Plans have begun on constructing the Octagon on the White House lawn for a UFC fight to commemorate what President Trump is now calling the “Super Centennial,” the US’s 250th birthday next year. And it looks like we might have an undercard ready to go involving the Treasury Secretary.
Last week, according to Politico, Scott Bessent got into it with top housing finance official Bill Pulte at a private dinner at Executive Branch, an “ultra-exclusive created by and for Trump world’s uberrich.” Cockburn didn’t receive an invite to this birthday party for podcaster Chamath Palihapitiya, even though he and Chamath go way back.
In any case, Bessent had apparently heard that Pulte was badmouthing him to Trump behind his back, and said, “Why the fuck are you talking to the President about me? Fuck you.
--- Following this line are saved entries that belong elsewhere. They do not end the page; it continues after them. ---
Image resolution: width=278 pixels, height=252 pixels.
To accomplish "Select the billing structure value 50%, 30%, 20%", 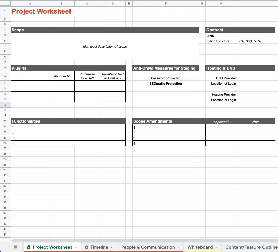I will point(249,41).
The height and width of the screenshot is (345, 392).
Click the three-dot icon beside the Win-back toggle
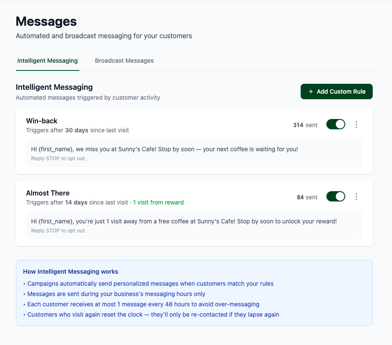(356, 124)
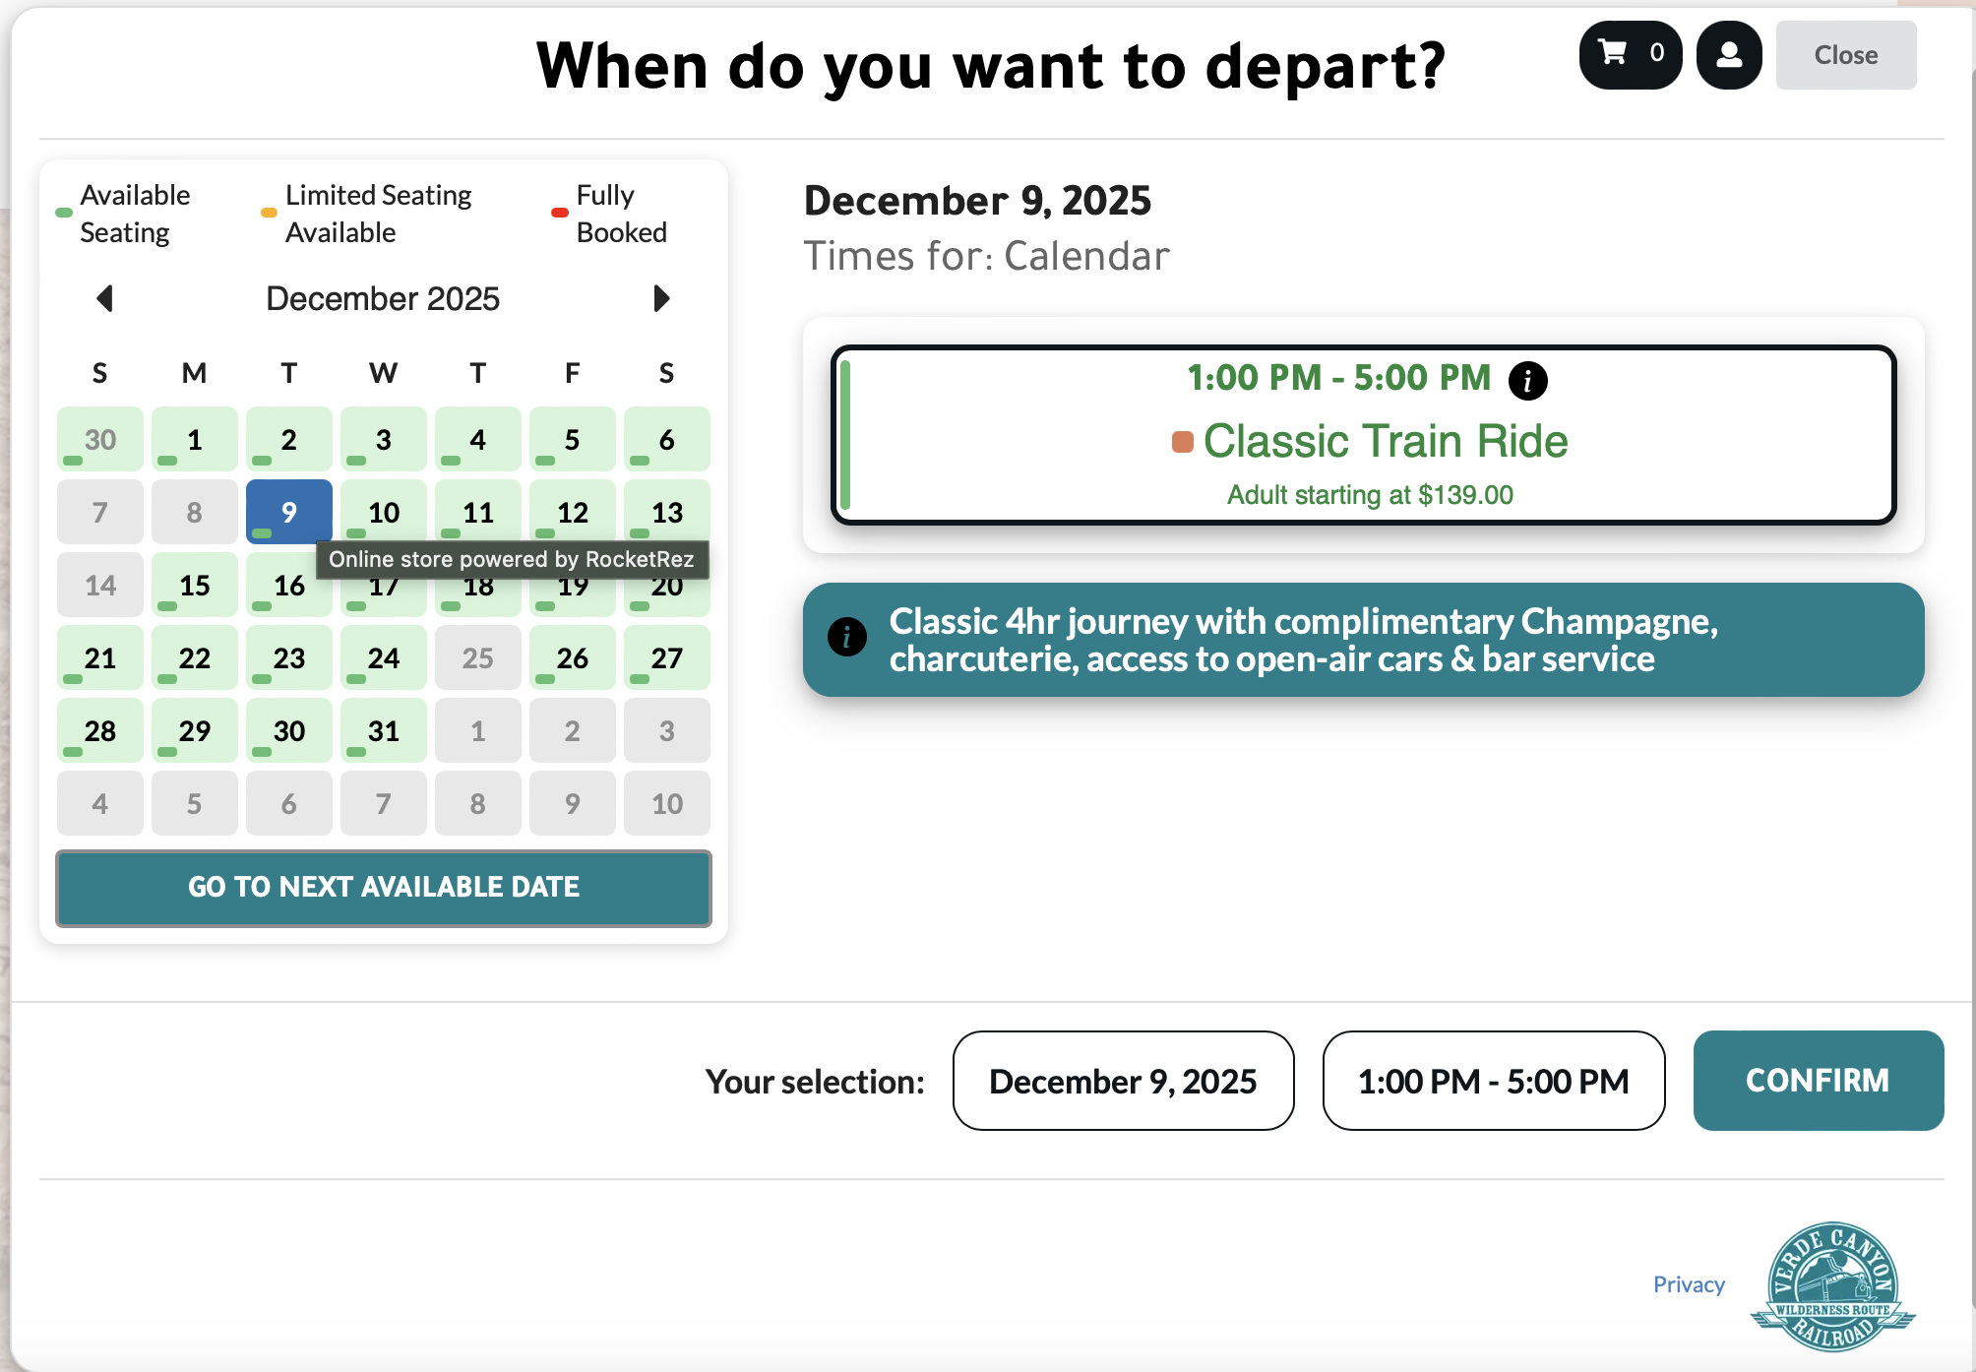This screenshot has width=1976, height=1372.
Task: Click the December 9, 2025 selection field
Action: tap(1123, 1081)
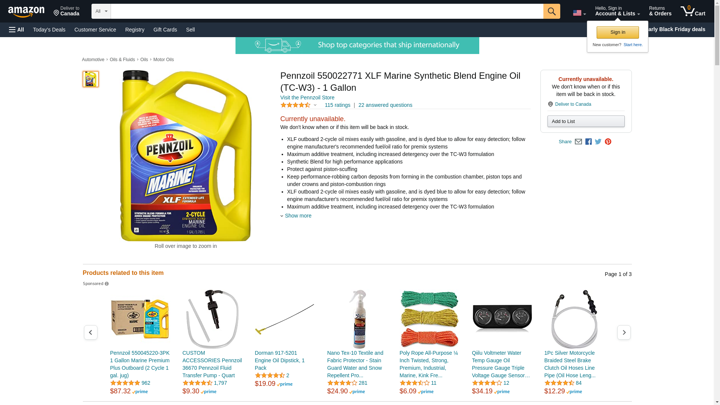Share the product via email icon
Image resolution: width=720 pixels, height=405 pixels.
tap(578, 142)
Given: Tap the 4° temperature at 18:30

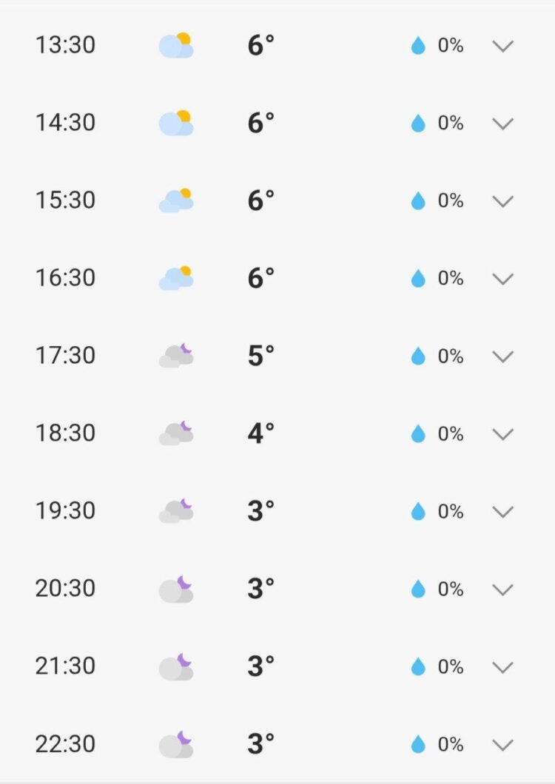Looking at the screenshot, I should click(x=260, y=433).
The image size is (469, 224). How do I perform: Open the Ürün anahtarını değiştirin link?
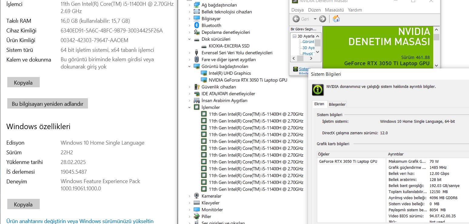point(80,221)

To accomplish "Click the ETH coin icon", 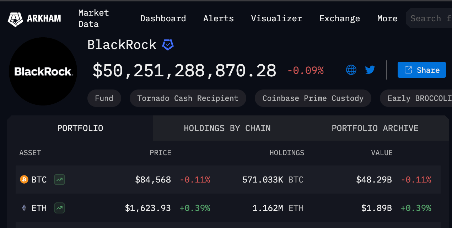I will [23, 208].

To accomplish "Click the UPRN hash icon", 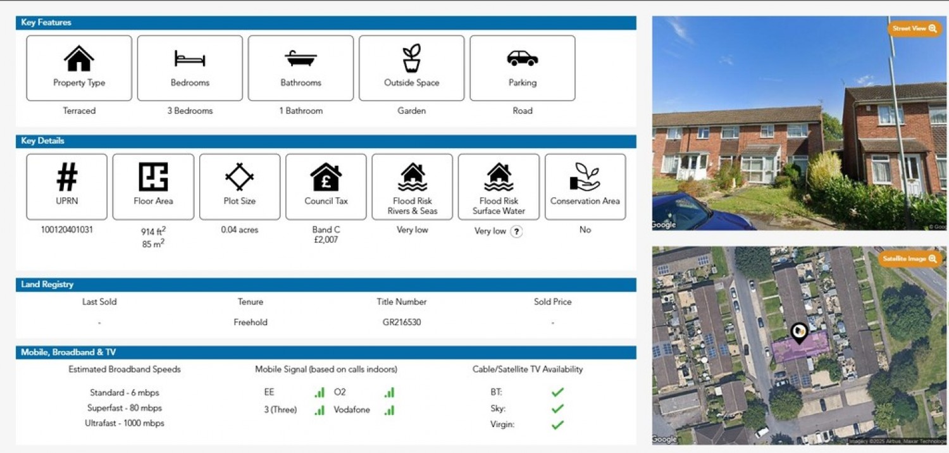I will pos(67,177).
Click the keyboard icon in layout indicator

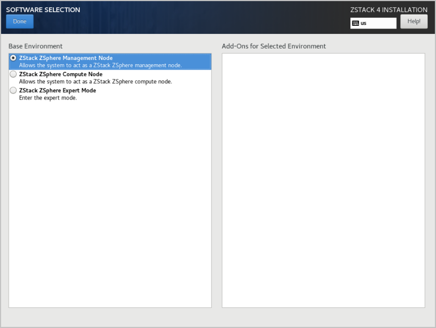355,23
I’m gonna punch you in your fucking face.”
Whoa whoa whoa, said club owner Omeed Malik, but Bessent insisted that Malik throw out Pulte on his rear.
“It’s either me or him,” Bessent said to Malik. “You tell me who’s getting the fuck out of here.”
“Or,” he added, “we could go outside.”
“To do what?” asked Pulte. “To talk?”
“No,” Bessent replied. “I’m going to fucking beat your ass.”
As it turned out, no billionaire or millionaire beat anyone else’s ass that night, and the “bonkers” and “unhinged” incident ended “without further incident.”
Cockburn has long been a consumer of American political history and enjoys most of all the stories of people beating each other with canes on the floor of the Senate. However, this takes Team of Rivals to a new level. Bessent has been pugilistic with his words in other recent moments as well, getting into it with Elon Musk in the White House over who should be the acting IRS commissioner.
The Treasury Secretary has clear alpha-male anger issues, which is why he belongs in the Octagon. Before Brock Lesnar or whoever takes to the canvas, let’s have Bessent fight a deputy undersecretary of something or other. He can get it out of his system and then get back to his regularly scheduled program of cryptocurrency shilling and tariff apologia.
Then again, maybe violence isn’t the solution to all our problems. President Trump made a big show today about rooting out “anti-religious propaganda” in schools and donating his family Bible to a Bible Museum. But the Bible doesn’t teach you to threaten to “fucking beat the ass” of political rivals. A Biblical ass is something for a pregnant virgin to ride on to the manger.
Does the Trump family Bible say anything about turning the other cheek or loving thy neighbor? “If possible, so far as it depends on you, live peaceably with all,” the Good Book says. Unless some bastard is talking about you behind your back to the President. Them’s fighting words.